§ **TASK BRIEF**
The whole listing is to be returned exactly.

◇ ◇ ◇ ◇ ◇ ◇ ◇

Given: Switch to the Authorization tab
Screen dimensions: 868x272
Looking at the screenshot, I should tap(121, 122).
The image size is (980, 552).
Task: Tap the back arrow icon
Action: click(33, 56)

◇ ◇ ◇ ◇ ◇ ◇ ◇

§ **RESULT**
Given: Switch to the Authorization tab
Screen dimensions: 868x272
Looking at the screenshot, I should tap(121, 122).
The image size is (980, 552).
Task: Tap the back arrow icon
Action: click(33, 56)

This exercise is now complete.